- Other name: Cactus Kate
- Occupations: Blogger, columnist, lawyer
- Known for: Cactus Kate blog

= Cathy Odgers =

New Zealand blogger and lawyer

Cathy Odgers is a New Zealand-born, Hong Kong–based former blogger and lawyer who is best known for running a smear campaign against the head of the New Zealand Serious Fraud Office. She published the Cactus Kate blog, and wrote the fortnightly Cactus Kate column in The Dominion Post from 2006 to 2009.

In 2009, Odgers was declared one of New Zealand's "hottest singles" by The Sunday Star-Times.

In 2011, it was reported in that Odgers was expected to be approved as a list candidate for the ACT party, however she was not included on ACT's eventual party list for the 2011 general election.

In 2013, Odgers was part of a group of three pranksters who taped New Zealand flags on the house of America's Cup defender Oracle Team USA principal Larry Ellison in San Francisco, as an act of support for Emirates Team New Zealand.

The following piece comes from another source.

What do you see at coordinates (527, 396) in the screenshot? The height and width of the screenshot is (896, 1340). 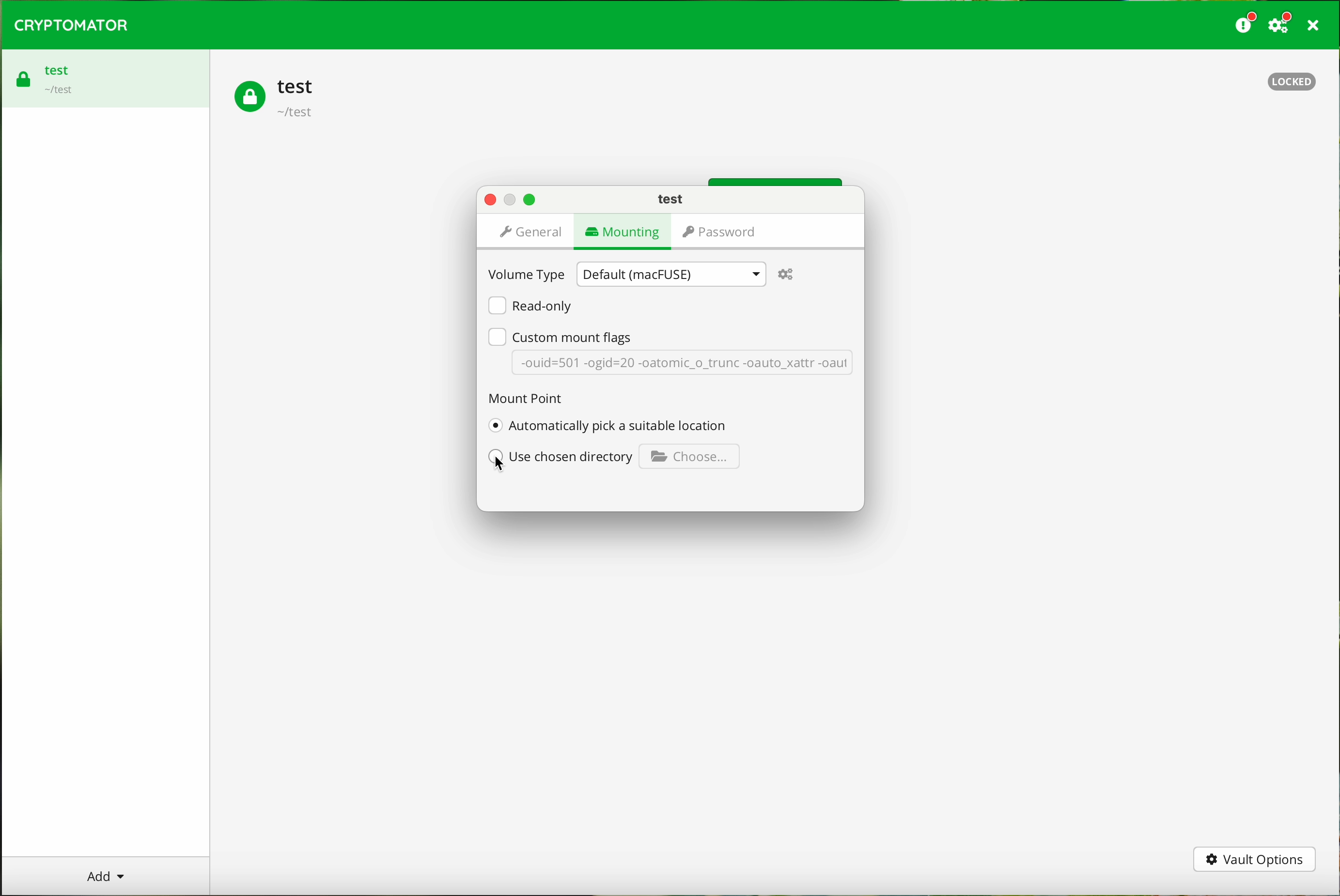 I see `mount point` at bounding box center [527, 396].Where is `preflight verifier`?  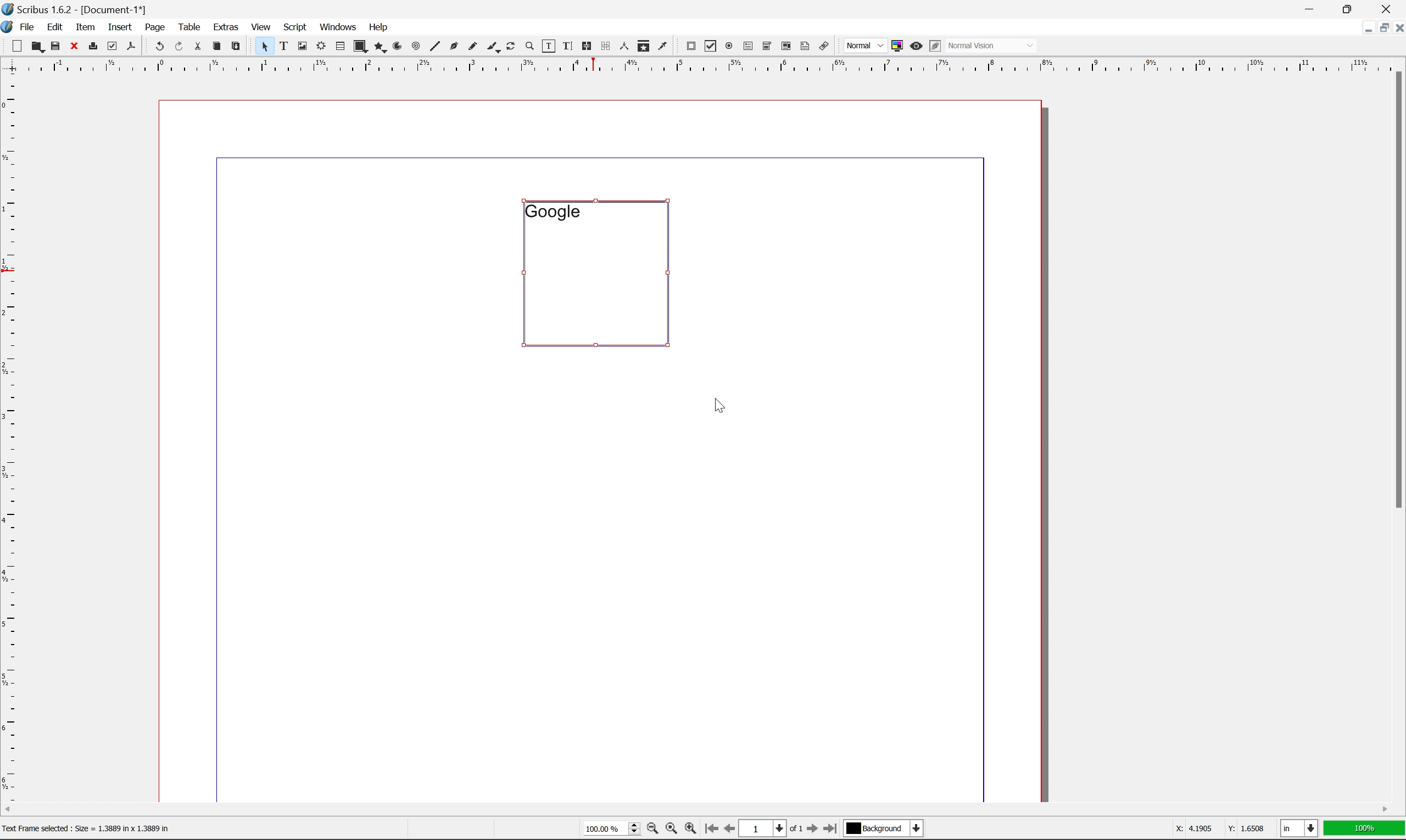
preflight verifier is located at coordinates (112, 45).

==Dirty Politics controversy==

In 2014, private conversations between Odgers, political commentator Matthew Hooton, and blogger Cameron Slater were published in the book Dirty Politics by investigative journalist Nicky Hager. The conversations include an exchange in which Odgers suggests that if the address for Hager is published he may come to physical harm. Odgers subsequently wrote a blog post that included Hager's address that was then published on Slater's blog.

I've done a post for Saturday on whale blog as can't run myself as too close to work. The leaks he is involved with include tens of thousands of rich Chinese. Mainland and HK. It would be a disaster if they all knew where he lived. He may even need police protection. ... Chop chop for Nick.
— Cathy Odgers

Odgers also helped plan a campaign against members of the Maritime Union of New Zealand during the 2011 Ports of Auckland industrial dispute in which port management leaked a union member's personnel file.

==Serious Fraud Office controversy==
Soon after the release of Dirty Politics, Odgers' employer confirmed she was no longer working for them "by mutual consent". Mark Hotchin allegedly paid Odgers to run a smear campaign against the head of the Serious Fraud Office and the Financial Markets Authority, while Hotchin was being investigated by said authorities. This led to the Minister of Justice Judith Collins losing her job.